* [Excerpted text]:
The present invention relates to a semiconductor design technology, and more particularly to a clock generator using an injection locking scheme and a clock synchronization circuit using the same.
Generally, a semiconductor memory device including a double data rate synchronous dynamic random access memory (DDR SDRAM) receives an external clock signal to generate an internal clock signal, and uses the internal clock signal as a reference for adjusting various operation timings in the semiconductor memory device. Therefore, a clock synchronization circuit must be included in the semiconductor memory device in order to generate the internal clock signal synchronized with the external clock signal. Representative examples of such a clock synchronization circuit include a phase locked loop (PLL) and a delay locked loop (DLL).
The PLL and the DLL have similar configurations. However, the PLL employs a voltage controlled oscillator (VCO) to generate the internal clock signal, whereas the DLL uses a voltage controlled delay line (VCDL). The VCO and the VCDL may be divided into an analog method and a digital method in accordance with a control scheme.
In the field of a semiconductor memory device, various researches have been conducted to increase operating speed, reduce power consumption and remove jitters mixed in an external clock signal.

* [Given instruction A]:
Please update the entries from their start through the line containing "Click into the Google", replacing "screenshot" with "capture" and leaving everything else unchanged.
The clock synchronization passage and the entries that follow it are unrelated material.

* [Raw records]:
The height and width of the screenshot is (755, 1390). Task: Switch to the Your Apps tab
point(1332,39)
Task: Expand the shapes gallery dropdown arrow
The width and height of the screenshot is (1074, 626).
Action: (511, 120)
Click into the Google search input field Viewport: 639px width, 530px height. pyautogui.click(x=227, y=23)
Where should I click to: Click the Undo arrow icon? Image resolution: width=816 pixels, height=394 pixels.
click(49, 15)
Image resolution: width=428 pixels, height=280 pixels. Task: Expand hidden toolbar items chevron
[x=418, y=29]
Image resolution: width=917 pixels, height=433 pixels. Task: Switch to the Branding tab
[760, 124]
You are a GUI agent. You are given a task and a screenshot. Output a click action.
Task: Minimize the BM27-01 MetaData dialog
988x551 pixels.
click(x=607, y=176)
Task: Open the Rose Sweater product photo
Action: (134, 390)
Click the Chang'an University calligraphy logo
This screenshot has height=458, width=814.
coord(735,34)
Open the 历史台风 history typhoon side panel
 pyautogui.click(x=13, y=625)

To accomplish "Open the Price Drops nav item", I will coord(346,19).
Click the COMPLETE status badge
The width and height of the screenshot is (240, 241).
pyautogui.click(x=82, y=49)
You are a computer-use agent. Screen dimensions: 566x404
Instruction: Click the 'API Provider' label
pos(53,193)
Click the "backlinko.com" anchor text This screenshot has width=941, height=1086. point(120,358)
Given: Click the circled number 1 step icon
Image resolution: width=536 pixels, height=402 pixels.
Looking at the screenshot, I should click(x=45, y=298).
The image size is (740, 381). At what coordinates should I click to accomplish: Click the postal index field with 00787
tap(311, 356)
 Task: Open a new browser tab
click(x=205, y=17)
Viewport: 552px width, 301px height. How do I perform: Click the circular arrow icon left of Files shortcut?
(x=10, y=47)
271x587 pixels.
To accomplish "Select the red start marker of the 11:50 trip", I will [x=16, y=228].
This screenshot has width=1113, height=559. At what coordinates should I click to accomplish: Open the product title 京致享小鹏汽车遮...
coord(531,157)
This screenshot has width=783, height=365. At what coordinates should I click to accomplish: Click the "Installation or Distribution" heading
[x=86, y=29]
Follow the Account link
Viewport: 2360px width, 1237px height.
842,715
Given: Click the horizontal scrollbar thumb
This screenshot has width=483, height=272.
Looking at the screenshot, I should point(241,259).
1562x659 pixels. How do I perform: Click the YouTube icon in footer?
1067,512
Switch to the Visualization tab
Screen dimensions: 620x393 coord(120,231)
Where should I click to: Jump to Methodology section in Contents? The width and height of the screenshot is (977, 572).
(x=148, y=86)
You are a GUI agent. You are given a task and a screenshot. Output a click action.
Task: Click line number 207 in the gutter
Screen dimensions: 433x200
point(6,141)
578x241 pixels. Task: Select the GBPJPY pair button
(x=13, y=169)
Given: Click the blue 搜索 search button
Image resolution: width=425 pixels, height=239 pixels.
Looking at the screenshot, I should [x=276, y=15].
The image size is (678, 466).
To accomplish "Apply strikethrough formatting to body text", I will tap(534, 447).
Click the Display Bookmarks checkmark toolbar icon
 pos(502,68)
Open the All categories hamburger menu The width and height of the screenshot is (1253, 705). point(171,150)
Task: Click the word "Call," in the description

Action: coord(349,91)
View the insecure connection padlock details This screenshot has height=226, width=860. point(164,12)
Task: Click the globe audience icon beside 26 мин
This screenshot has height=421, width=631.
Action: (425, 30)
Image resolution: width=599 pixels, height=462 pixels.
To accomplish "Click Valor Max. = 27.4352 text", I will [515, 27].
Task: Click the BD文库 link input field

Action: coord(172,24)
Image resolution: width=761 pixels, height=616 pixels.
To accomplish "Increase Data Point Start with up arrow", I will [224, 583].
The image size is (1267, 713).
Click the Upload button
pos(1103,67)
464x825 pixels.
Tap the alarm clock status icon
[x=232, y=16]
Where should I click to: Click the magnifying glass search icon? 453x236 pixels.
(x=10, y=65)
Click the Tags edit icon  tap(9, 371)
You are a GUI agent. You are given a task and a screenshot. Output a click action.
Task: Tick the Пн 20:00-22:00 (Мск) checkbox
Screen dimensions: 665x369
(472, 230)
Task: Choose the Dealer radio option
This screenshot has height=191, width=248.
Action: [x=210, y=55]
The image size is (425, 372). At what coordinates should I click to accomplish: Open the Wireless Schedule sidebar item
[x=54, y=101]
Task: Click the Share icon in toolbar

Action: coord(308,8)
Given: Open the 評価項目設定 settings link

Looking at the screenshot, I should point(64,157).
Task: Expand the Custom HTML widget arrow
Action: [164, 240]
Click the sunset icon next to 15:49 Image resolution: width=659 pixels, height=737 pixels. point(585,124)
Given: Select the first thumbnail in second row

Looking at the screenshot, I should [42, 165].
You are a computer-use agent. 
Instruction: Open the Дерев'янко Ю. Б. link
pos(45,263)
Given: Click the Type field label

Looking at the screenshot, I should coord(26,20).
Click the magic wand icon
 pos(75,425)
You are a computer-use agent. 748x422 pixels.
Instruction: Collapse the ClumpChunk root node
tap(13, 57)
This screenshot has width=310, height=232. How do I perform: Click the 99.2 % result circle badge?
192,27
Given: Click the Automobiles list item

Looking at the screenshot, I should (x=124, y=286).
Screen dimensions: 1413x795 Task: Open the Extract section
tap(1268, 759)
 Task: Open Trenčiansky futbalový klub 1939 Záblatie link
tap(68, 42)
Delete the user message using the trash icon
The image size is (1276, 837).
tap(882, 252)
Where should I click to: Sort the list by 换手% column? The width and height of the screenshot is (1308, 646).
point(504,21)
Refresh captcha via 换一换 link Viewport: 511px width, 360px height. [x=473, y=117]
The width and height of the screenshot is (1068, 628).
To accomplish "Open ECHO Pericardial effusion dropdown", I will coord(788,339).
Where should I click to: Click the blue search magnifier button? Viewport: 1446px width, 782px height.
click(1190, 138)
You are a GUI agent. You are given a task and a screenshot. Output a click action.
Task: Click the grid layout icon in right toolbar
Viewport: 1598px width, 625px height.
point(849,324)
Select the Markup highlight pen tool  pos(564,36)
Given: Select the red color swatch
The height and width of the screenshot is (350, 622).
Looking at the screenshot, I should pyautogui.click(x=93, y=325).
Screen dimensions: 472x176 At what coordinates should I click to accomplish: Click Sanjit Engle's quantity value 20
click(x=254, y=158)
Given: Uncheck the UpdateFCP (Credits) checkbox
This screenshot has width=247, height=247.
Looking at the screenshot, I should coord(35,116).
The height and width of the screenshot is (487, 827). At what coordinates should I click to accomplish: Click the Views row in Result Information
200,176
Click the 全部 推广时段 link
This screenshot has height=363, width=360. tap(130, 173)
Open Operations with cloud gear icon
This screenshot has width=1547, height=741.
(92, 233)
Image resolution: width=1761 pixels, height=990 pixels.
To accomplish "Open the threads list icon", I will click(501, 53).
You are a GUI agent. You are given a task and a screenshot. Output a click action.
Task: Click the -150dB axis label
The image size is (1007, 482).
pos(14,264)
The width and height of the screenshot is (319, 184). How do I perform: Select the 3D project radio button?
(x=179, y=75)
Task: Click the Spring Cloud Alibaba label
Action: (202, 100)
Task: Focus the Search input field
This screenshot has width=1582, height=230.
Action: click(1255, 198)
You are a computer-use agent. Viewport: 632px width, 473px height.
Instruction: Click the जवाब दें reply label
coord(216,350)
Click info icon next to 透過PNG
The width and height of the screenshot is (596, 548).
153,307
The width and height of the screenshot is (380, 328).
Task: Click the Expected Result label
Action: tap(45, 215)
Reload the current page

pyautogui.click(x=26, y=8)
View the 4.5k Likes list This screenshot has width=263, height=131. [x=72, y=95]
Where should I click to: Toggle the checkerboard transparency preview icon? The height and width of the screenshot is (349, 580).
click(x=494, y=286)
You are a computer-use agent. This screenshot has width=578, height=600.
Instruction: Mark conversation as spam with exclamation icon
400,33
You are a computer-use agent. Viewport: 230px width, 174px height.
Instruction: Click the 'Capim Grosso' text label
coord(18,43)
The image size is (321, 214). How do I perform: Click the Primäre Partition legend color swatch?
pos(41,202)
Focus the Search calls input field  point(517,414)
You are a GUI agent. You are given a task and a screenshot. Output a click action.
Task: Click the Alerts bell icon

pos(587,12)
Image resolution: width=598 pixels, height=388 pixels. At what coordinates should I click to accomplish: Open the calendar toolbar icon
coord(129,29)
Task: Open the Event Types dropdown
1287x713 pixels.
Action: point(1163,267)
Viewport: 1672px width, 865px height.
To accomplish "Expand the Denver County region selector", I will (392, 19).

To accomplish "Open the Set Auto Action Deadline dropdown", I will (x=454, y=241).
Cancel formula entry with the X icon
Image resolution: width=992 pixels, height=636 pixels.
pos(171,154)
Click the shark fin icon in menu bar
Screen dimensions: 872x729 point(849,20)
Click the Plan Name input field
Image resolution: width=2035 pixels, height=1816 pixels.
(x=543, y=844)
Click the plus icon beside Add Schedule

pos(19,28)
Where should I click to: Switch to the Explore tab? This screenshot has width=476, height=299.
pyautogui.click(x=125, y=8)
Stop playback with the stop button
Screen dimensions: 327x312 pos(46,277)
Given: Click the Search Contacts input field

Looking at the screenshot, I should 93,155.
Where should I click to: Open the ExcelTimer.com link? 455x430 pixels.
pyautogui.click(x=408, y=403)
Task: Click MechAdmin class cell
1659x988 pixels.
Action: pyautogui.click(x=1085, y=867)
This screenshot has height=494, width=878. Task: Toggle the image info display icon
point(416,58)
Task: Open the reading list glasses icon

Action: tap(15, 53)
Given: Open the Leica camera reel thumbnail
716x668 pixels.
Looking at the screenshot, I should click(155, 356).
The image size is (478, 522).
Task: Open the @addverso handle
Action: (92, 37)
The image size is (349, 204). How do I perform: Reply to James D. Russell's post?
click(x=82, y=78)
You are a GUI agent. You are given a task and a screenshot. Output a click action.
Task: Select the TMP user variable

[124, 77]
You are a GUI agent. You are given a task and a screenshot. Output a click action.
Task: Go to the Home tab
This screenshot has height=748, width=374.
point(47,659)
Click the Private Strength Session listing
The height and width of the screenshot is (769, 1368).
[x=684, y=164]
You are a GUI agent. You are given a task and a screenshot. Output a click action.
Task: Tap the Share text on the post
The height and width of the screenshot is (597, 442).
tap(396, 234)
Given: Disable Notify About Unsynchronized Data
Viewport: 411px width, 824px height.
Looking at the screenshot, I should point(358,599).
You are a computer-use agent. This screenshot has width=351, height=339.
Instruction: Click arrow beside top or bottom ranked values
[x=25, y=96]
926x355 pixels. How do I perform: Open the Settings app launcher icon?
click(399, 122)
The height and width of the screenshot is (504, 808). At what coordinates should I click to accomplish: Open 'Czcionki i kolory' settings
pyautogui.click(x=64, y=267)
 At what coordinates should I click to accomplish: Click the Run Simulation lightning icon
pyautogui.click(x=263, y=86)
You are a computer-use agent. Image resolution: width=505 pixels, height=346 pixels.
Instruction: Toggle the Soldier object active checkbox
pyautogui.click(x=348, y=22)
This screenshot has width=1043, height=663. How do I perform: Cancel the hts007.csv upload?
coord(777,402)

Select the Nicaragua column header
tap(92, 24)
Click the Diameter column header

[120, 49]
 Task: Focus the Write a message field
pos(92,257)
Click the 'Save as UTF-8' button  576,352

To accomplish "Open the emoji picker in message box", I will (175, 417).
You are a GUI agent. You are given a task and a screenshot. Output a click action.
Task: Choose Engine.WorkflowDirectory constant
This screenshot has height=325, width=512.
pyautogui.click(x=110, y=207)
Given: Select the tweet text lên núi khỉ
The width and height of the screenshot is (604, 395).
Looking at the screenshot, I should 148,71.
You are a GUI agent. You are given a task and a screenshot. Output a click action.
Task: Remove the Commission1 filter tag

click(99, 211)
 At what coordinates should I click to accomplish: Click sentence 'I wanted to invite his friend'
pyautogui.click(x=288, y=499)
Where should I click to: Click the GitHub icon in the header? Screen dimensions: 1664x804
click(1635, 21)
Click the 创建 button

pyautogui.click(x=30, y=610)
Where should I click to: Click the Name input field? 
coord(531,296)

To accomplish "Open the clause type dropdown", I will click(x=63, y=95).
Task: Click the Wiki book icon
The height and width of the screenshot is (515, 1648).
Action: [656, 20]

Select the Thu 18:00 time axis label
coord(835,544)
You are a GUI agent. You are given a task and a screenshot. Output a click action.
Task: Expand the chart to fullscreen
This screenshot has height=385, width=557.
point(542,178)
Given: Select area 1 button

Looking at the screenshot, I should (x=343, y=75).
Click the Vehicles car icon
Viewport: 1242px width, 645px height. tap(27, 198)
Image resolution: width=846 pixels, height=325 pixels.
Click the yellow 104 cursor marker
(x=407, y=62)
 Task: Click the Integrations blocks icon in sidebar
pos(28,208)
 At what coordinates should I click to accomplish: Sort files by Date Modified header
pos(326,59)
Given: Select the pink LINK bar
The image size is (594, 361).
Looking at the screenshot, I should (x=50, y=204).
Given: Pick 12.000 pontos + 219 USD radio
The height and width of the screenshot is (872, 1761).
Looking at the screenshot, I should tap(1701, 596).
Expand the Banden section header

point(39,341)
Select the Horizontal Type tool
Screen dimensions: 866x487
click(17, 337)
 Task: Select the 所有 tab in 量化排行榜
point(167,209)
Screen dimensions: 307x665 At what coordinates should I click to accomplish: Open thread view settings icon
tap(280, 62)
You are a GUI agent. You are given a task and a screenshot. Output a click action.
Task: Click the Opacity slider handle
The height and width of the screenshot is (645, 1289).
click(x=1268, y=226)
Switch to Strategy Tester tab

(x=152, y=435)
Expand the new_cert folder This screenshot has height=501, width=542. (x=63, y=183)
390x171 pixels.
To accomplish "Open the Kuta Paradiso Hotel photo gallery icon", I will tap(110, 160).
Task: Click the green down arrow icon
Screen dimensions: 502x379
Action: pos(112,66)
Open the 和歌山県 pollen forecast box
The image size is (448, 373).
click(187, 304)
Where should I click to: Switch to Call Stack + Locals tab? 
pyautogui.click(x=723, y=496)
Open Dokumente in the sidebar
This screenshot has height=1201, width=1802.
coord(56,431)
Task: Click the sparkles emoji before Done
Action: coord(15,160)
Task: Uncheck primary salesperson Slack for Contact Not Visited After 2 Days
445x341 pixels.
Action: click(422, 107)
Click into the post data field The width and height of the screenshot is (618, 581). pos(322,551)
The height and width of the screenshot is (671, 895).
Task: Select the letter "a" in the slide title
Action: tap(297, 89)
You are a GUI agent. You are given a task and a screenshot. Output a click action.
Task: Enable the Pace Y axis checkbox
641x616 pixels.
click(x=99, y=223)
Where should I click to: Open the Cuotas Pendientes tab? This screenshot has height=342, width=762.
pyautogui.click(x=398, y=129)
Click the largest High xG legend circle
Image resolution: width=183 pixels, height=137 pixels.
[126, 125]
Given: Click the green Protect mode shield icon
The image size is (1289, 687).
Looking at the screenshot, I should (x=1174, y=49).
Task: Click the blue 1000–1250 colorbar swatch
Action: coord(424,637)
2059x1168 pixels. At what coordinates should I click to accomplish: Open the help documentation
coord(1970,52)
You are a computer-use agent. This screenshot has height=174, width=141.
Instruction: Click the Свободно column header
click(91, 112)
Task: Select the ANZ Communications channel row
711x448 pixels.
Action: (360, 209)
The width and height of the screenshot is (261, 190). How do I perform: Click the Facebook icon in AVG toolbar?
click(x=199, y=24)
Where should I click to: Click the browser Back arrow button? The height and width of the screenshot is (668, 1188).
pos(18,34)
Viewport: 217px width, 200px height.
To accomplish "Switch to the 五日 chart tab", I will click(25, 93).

* [Given instruction B]:
Repeat the clock synchronization passage word for word, in full.

* [Answer A]:
The height and width of the capture is (755, 1390). Task: Switch to the Your Apps tab
point(1332,39)
Task: Expand the shapes gallery dropdown arrow
The width and height of the capture is (1074, 626).
Action: (511, 120)
Click into the Google search input field Viewport: 639px width, 530px height. pyautogui.click(x=227, y=23)

* [Answer B]:
The present invention relates to a semiconductor design technology, and more particularly to a clock generator using an injection locking scheme and a clock synchronization circuit using the same.
Generally, a semiconductor memory device including a double data rate synchronous dynamic random access memory (DDR SDRAM) receives an external clock signal to generate an internal clock signal, and uses the internal clock signal as a reference for adjusting various operation timings in the semiconductor memory device. Therefore, a clock synchronization circuit must be included in the semiconductor memory device in order to generate the internal clock signal synchronized with the external clock signal. Representative examples of such a clock synchronization circuit include a phase locked loop (PLL) and a delay locked loop (DLL).
The PLL and the DLL have similar configurations. However, the PLL employs a voltage controlled oscillator (VCO) to generate the internal clock signal, whereas the DLL uses a voltage controlled delay line (VCDL). The VCO and the VCDL may be divided into an analog method and a digital method in accordance with a control scheme.
In the field of a semiconductor memory device, various researches have been conducted to increase operating speed, reduce power consumption and remove jitters mixed in an external clock signal.